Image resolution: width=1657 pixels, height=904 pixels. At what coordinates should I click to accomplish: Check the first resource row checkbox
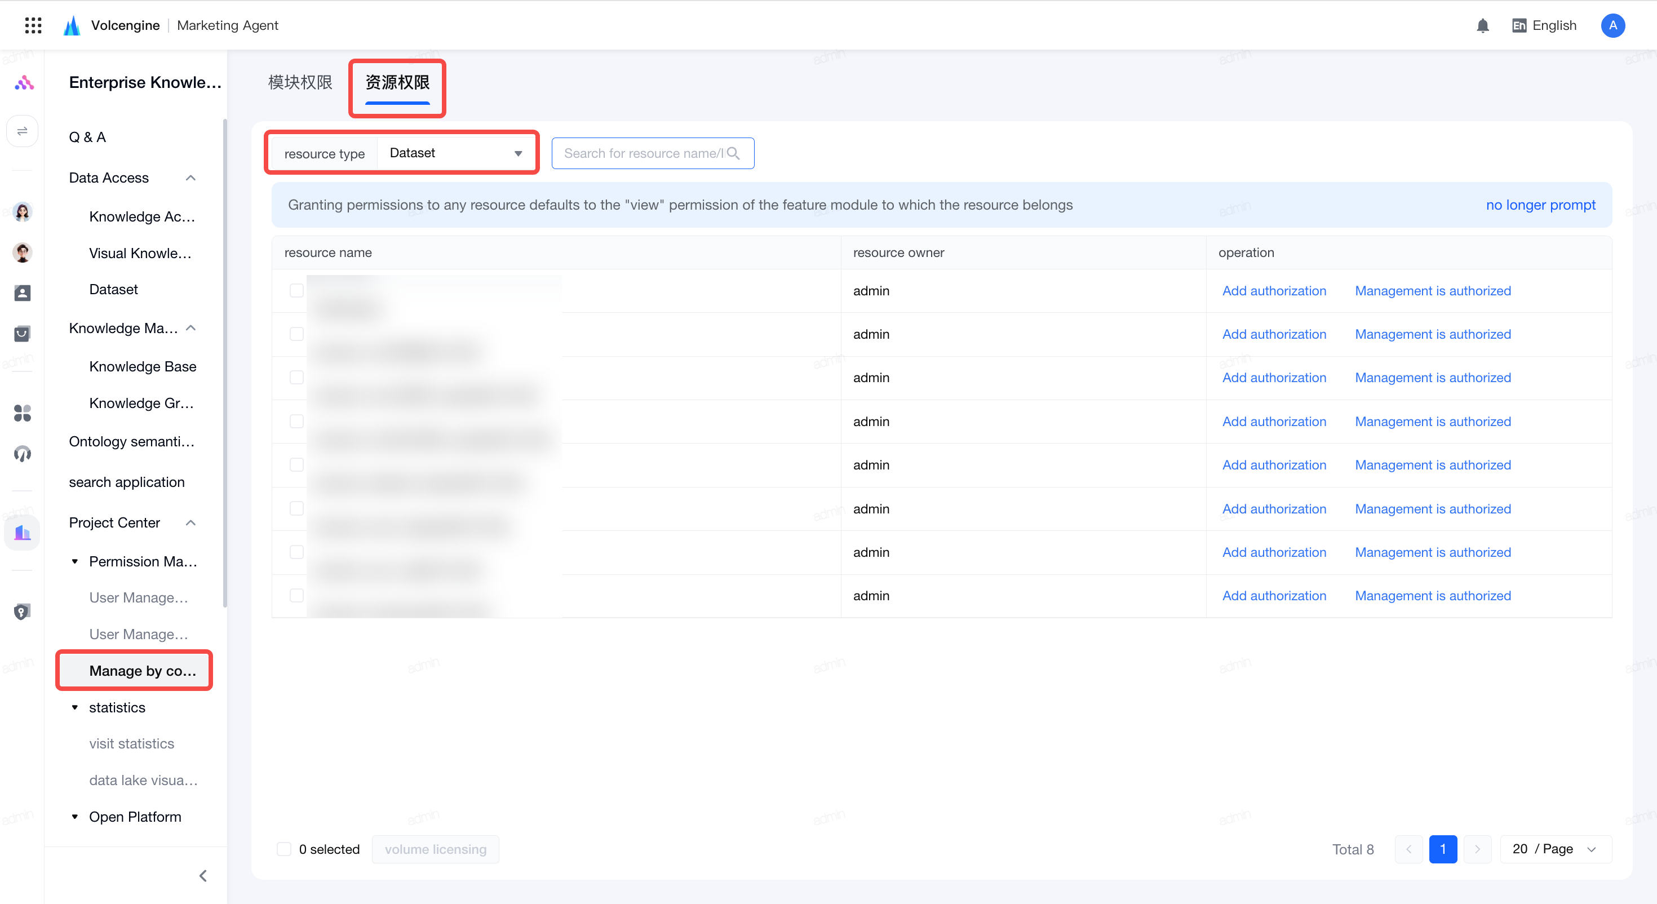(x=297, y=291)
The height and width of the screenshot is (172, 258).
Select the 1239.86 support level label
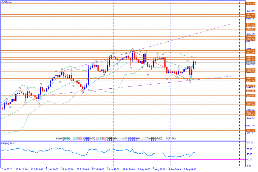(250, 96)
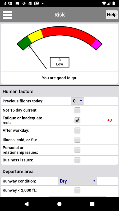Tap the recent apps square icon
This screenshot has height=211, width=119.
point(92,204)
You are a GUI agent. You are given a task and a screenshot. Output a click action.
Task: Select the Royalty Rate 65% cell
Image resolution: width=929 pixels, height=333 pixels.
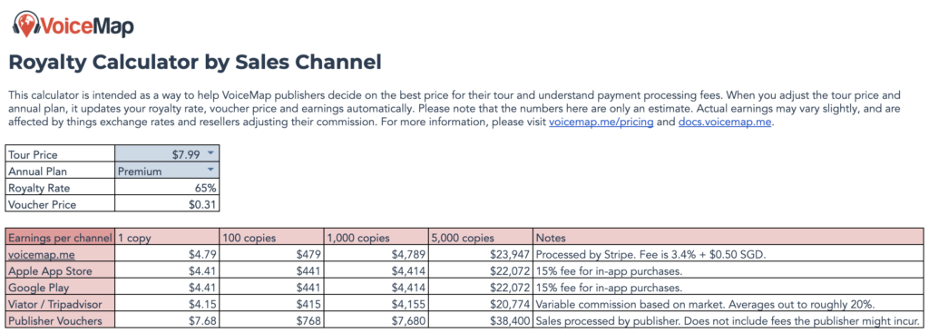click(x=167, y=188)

------

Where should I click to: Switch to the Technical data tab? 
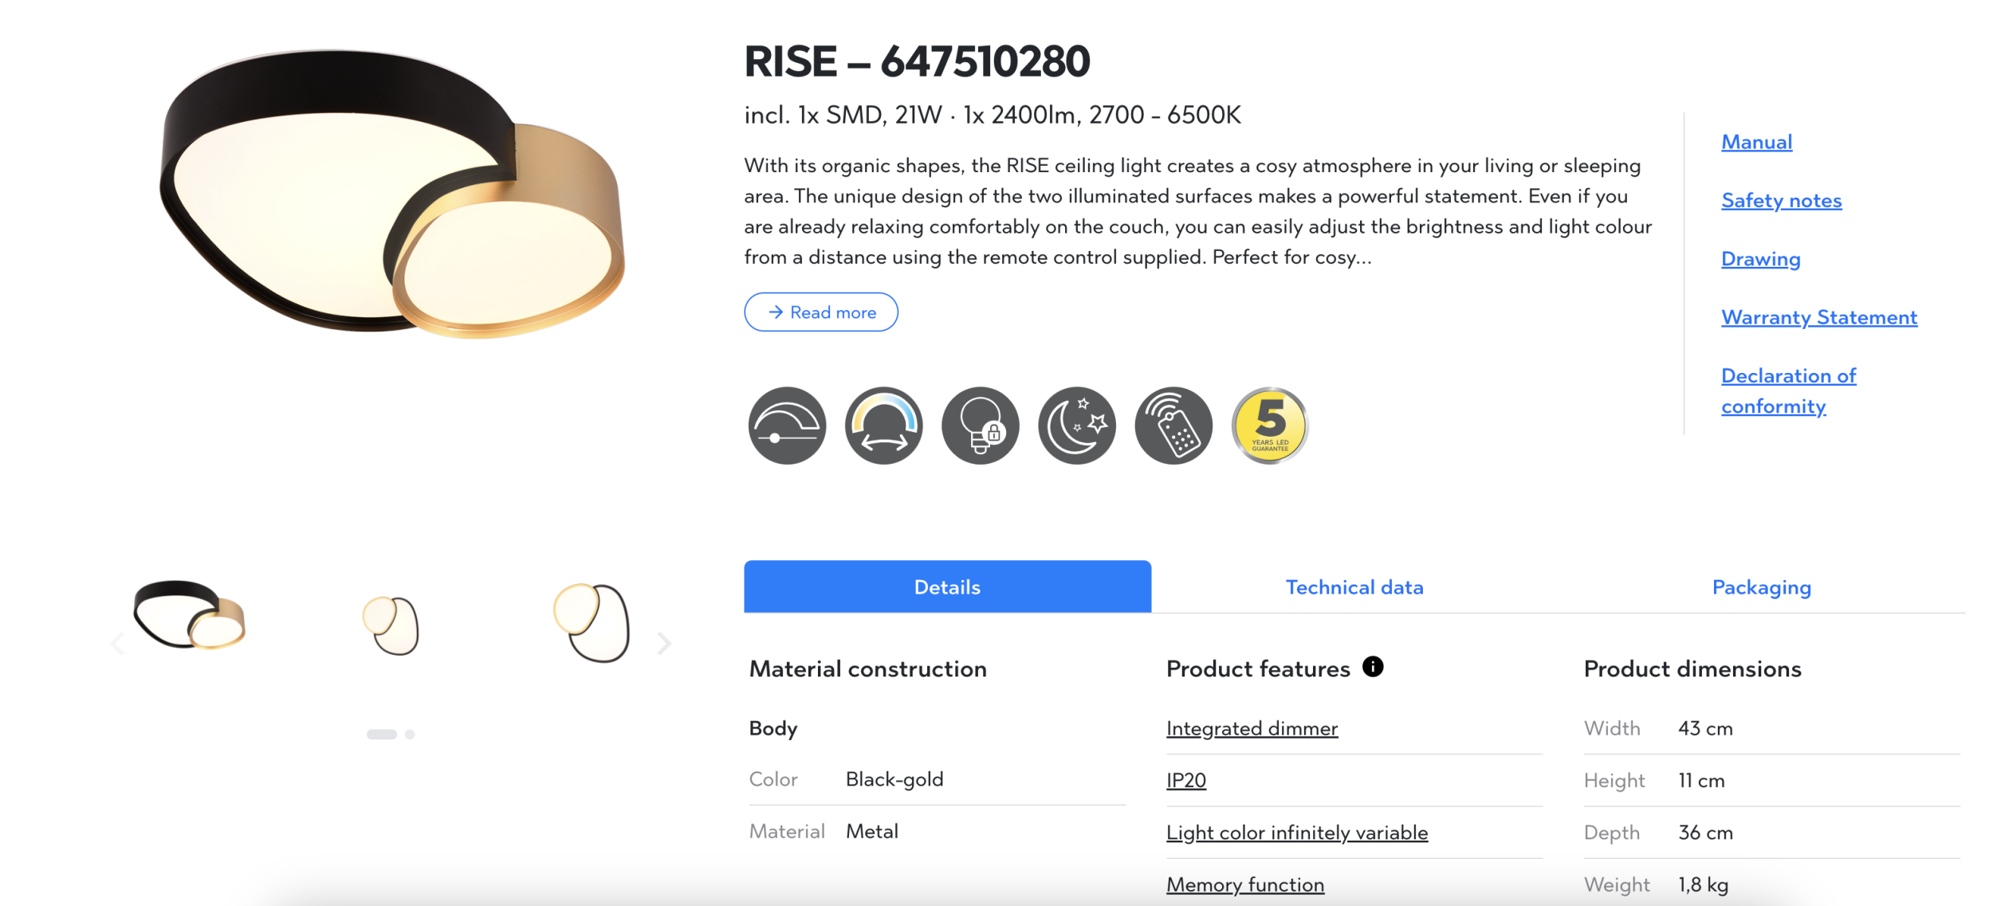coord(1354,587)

------

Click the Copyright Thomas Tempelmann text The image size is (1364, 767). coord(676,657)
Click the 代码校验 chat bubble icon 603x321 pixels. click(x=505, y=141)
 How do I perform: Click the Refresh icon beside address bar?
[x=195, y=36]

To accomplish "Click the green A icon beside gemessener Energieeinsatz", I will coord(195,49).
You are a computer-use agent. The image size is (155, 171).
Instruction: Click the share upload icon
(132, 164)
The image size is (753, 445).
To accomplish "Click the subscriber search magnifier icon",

------

◆ Exercise brief ◆
Reproduce the rows word for word, starting at the line that contains "Image resolution: width=1657" and stopping after the line that contains "click(x=167, y=188)". Leave the pictures out of your copy.

◆ Task output ◆
Image resolution: width=1657 pixels, height=904 pixels. At what coordinates should I click to accomplish: Check the first resource row checkbox
(x=297, y=291)
The height and width of the screenshot is (172, 258).
Select the 1239.86 support level label
(250, 96)
Tap the recent apps square icon
This screenshot has height=211, width=119.
point(92,204)
You are a GUI agent. You are given a task and a screenshot. Output a click action.
Task: Select the Royalty Rate 65% cell
Image resolution: width=929 pixels, height=333 pixels.
click(x=167, y=188)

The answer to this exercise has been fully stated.